> **DIRECTIONS**
Copy every row below word for word, leaving out the pictures.

— Start DATA EXTRACT —

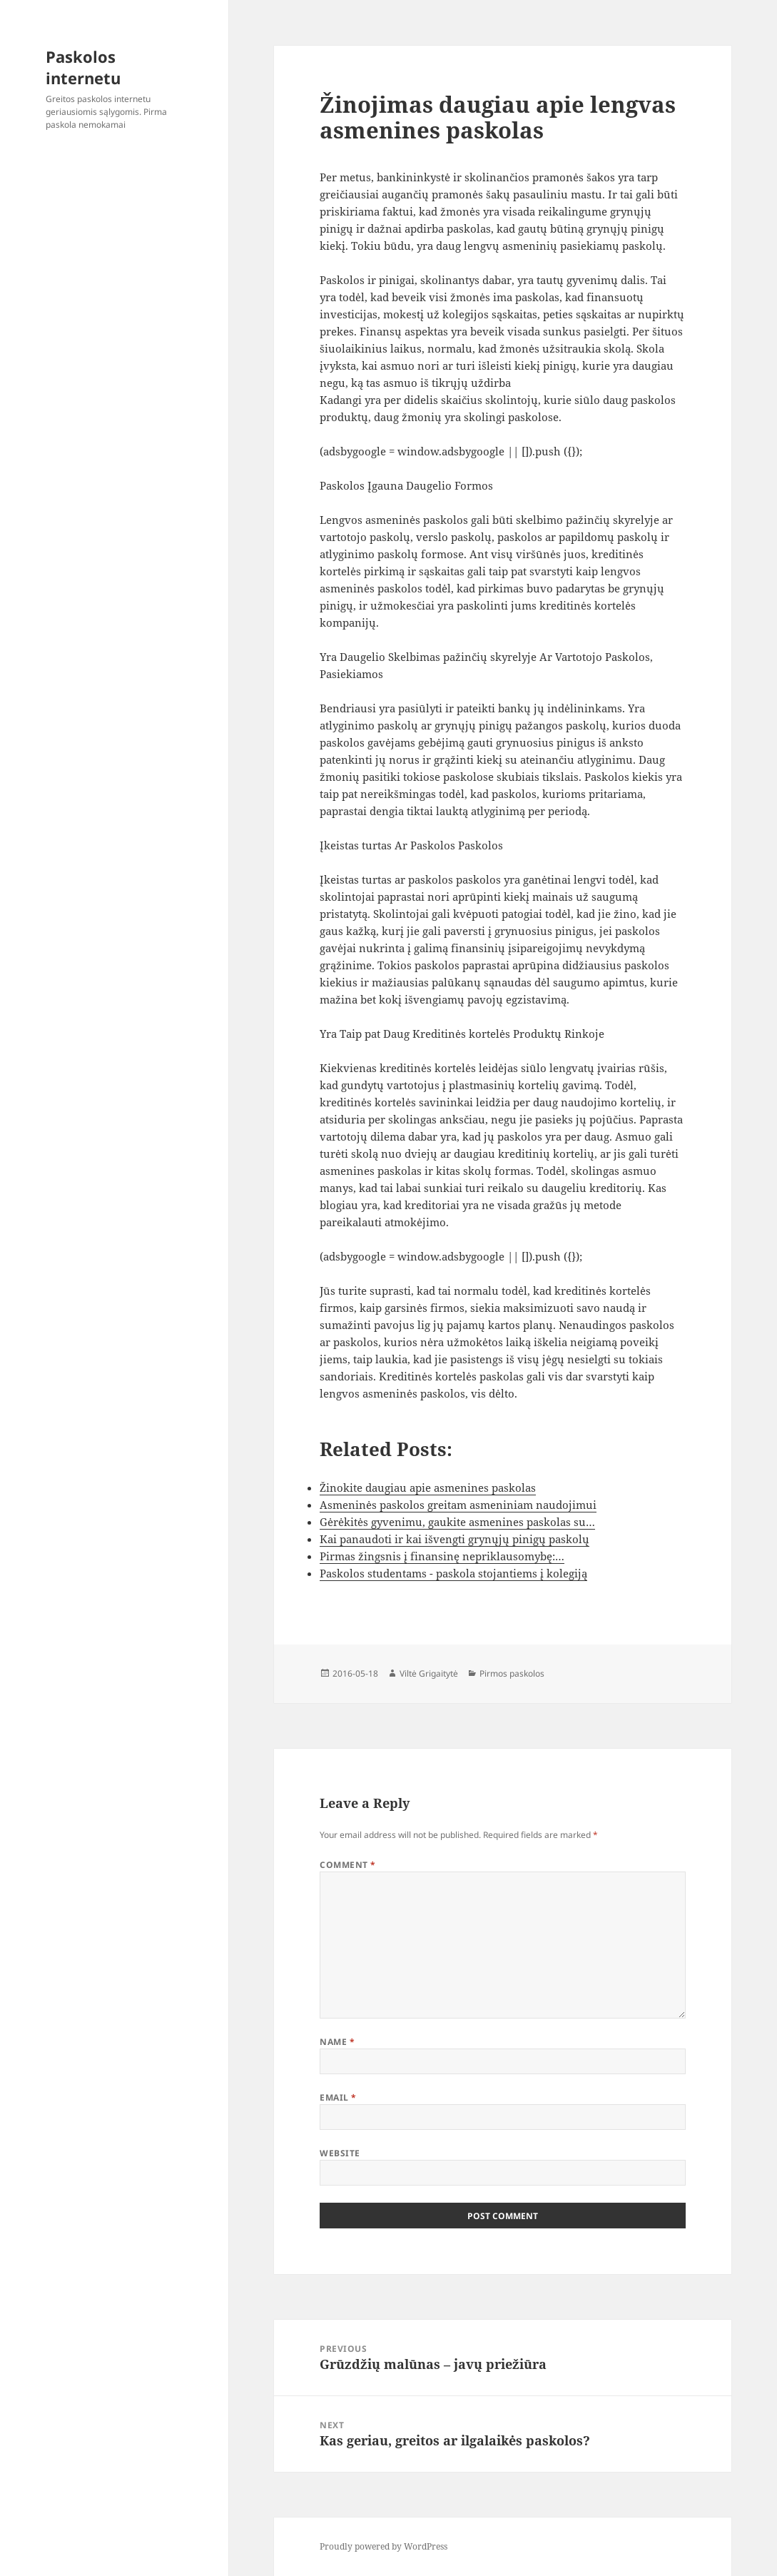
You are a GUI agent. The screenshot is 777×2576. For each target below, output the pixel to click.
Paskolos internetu (83, 67)
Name (337, 2042)
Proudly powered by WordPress (383, 2546)
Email (338, 2097)
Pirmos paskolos (511, 1673)
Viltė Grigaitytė (429, 1673)
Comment (347, 1865)
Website (340, 2153)
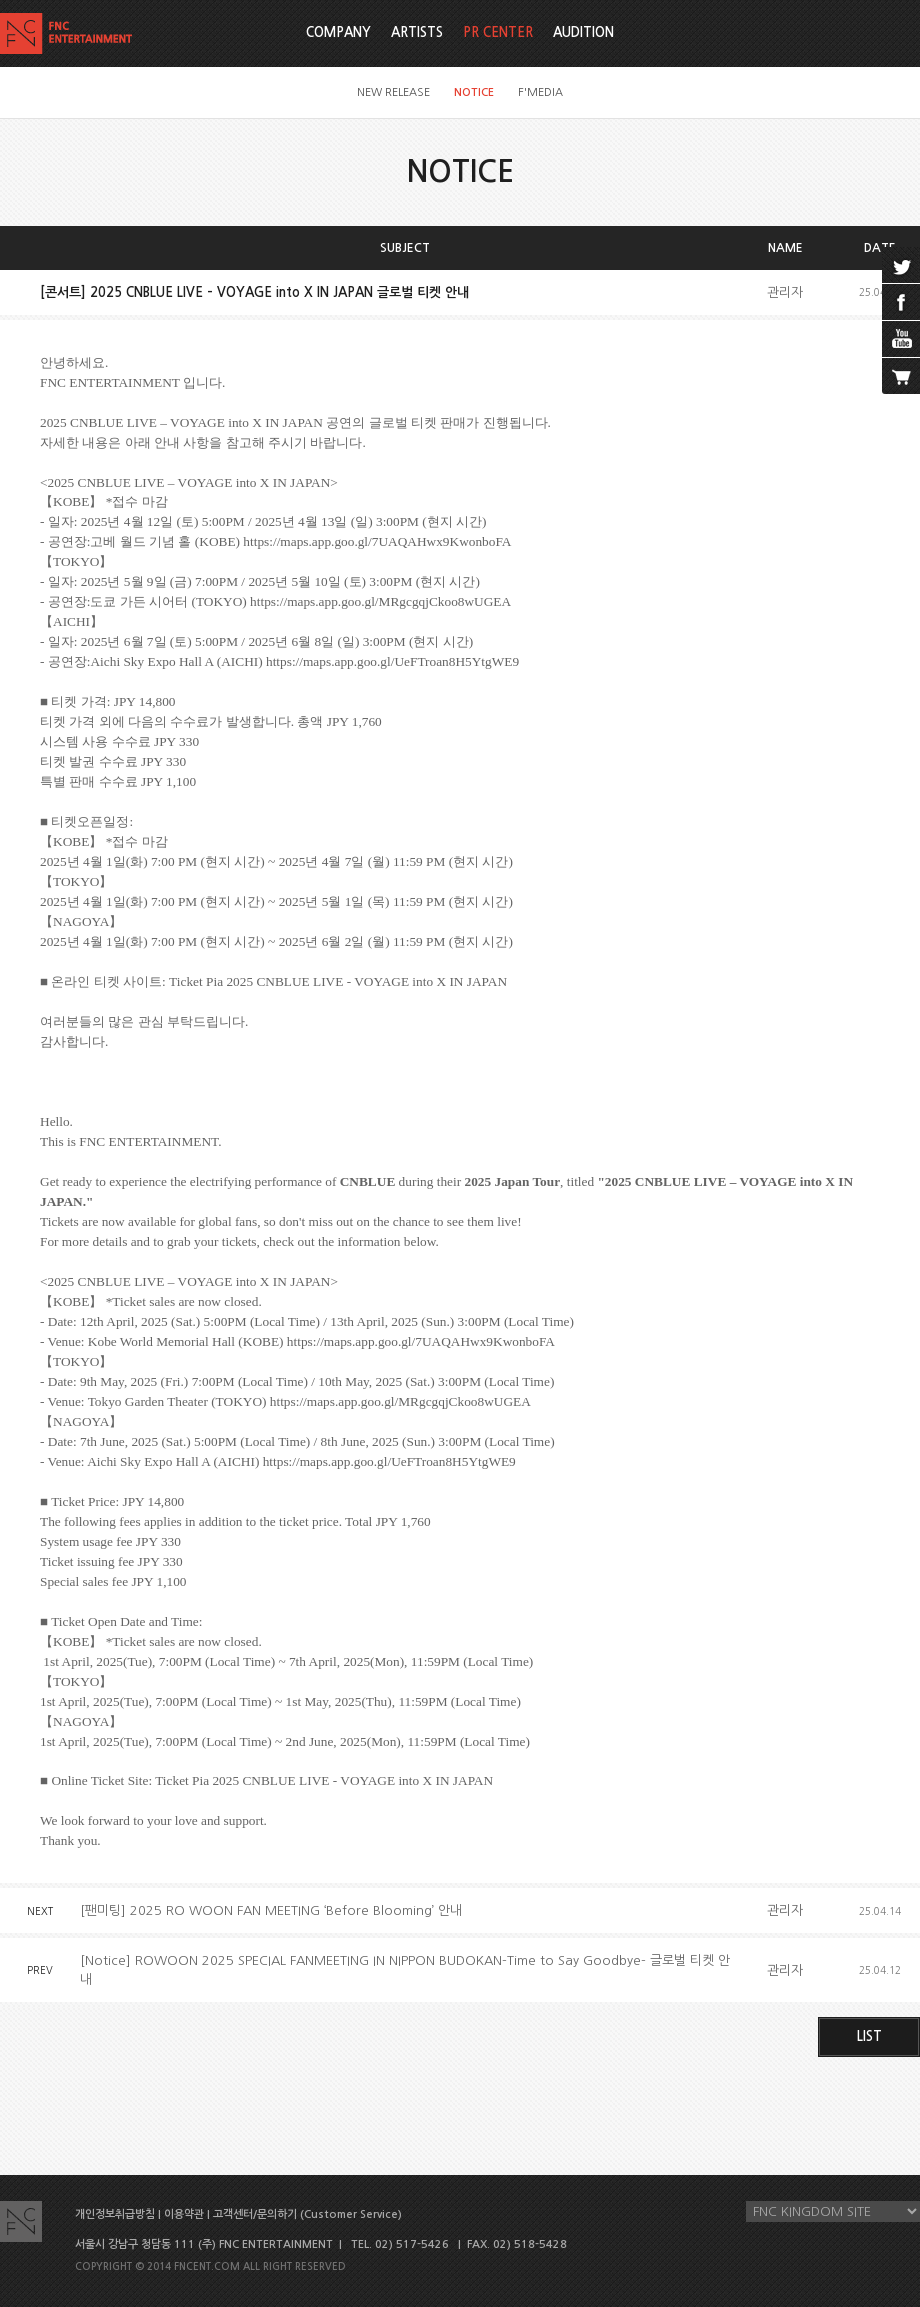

— End DATA EXTRACT —

> **ANSWER BELOW**
You are a GUI agent. The screenshot is 777×2576. For each target below, output the pixel to click.
Paskolos internetu (83, 67)
Name (337, 2042)
Proudly powered by WordPress (383, 2546)
Email (338, 2097)
Pirmos paskolos (511, 1673)
Viltė Grigaitytė (429, 1673)
Comment (347, 1865)
Website (340, 2153)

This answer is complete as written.